7.8: Caveats of tuning
A few things to keep in mind when relying on a tuning result in production:
-
Improvement is opportunistic. The default build route may already be the fastest one for the (model, hardware) combination you're tuning on. Treat any speedup as a bonus, not an expected outcome.
-
An explicit knob value may be overridden during compilation. Even when you pin a knob with
--setBuildRoute=<route>, the compiler is free to change that value internally if the network requires it. The engine that--saveEnginerecords is the source of truth — not the route string. Ship the saved engine when exact behavior matters. -
Re-running a route doesn't reproduce engine bytes. Engine builds are not bit-deterministic; kernel timings vary, the builder breaks ties accordingly, and the serialized engine reflects those picks. Re-running with the same
--setBuildRouteon the same model and the same machine produces an engine with the same knob choices, but the bytes may differ slightly. Again — ship the saved engine, not the route string, when you need the exact engine that won the sweep. -
Tuner version matters. Across TensorRT releases, the set of tunable knobs and their default values can change. A route or cache produced by one version may reference knobs that no longer exist in another, and even the default route is not stable across versions.
-
Pick a sensible
--accuracyThreshold. A threshold set too tight will reject every iteration, and the sweep will report no winner. If you don't have a prior calibration, start loose and ratchet down. -
Results are model-specific. The optimal route depends on the exact ONNX. A different model — or even the same model rebuilt with different shapes or precision flags — invalidates a previously-saved result.
-
Results are hardware-specific. The same model tuned on different GPU SKUs can pick different "best" routes. Re-tune when you move to a different target.
-
Re-tune after TensorRT / tuner upgrades. A previously-tuned non-default build route is not guaranteed to keep its advantage after an upgrade — and may even regress relative to the new default. Re-tune whenever the tuner version or TensorRT version changes. Only performance regressions on the default build route are tracked as TensorRT performance bugs; non-default routes are best-effort.

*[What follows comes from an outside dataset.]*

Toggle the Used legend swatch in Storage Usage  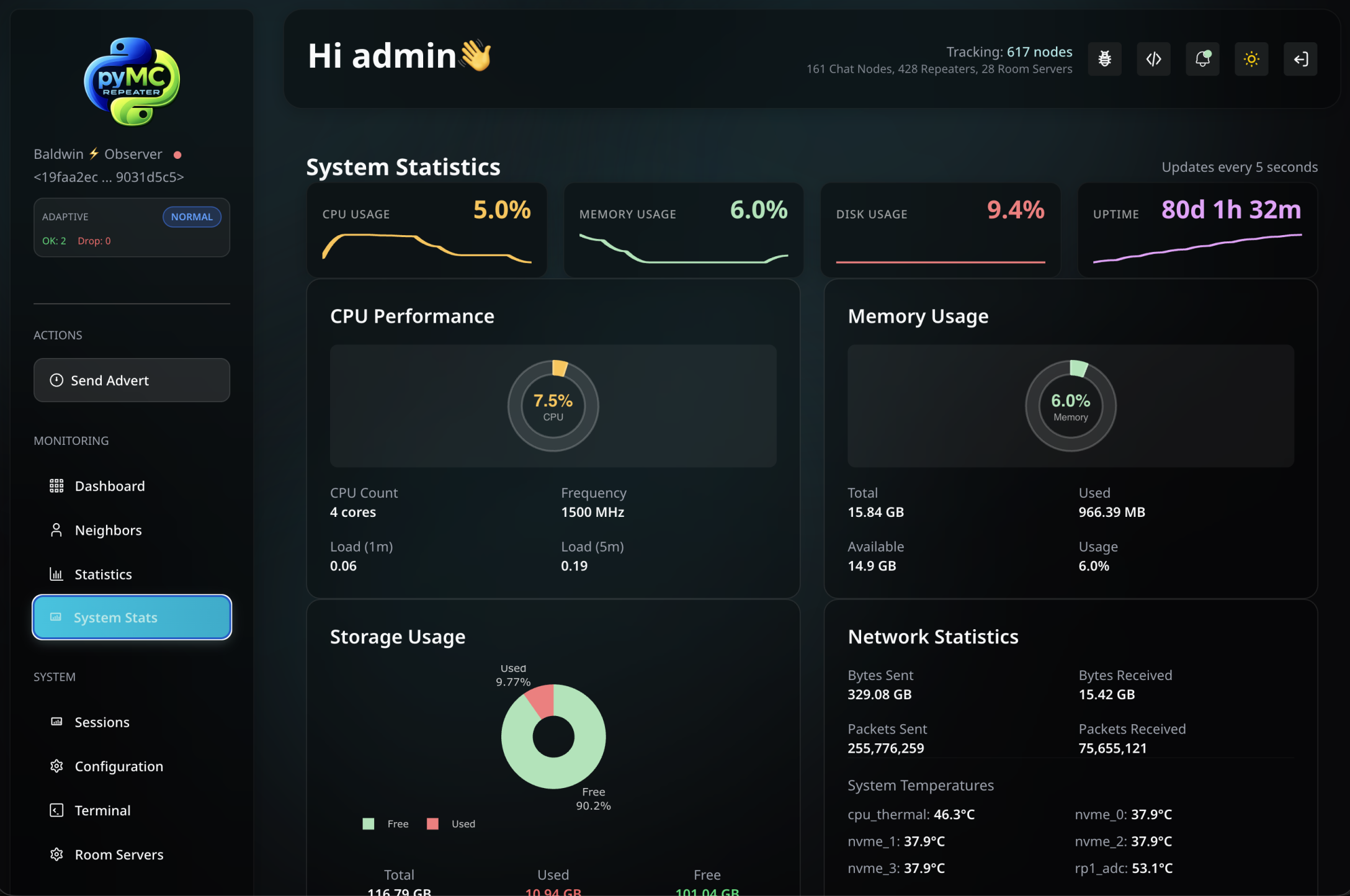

Tool command line arguments
To see the full list of available options and their descriptions, issue the ./trtexec --help command.
Note: Specifying the --safe parameter turns the safety mode switch ON. By default, the --safe parameter is not specified; the safety mode switch is OFF. The layers and parameters that are contained within the --safe subset are restricted if the switch is set to ON. The switch is used for prototyping the safety restricted flows until the TensorRT safety runtime is made available. This parameter is required when loading or saving safe engines with the standard TensorRT package. For more information, see the Working With Automotive Safety section in the TensorRT Developer Guide.
Additional resources
The following resources provide more details about trtexec:
Documentation
License
For terms and conditions for use, reproduction, and distribution, see the TensorRT Software License Agreement documentation.
Changelog
April 2019
This is the first release of this README.md file.
Known issues
There are no known issues in this sample.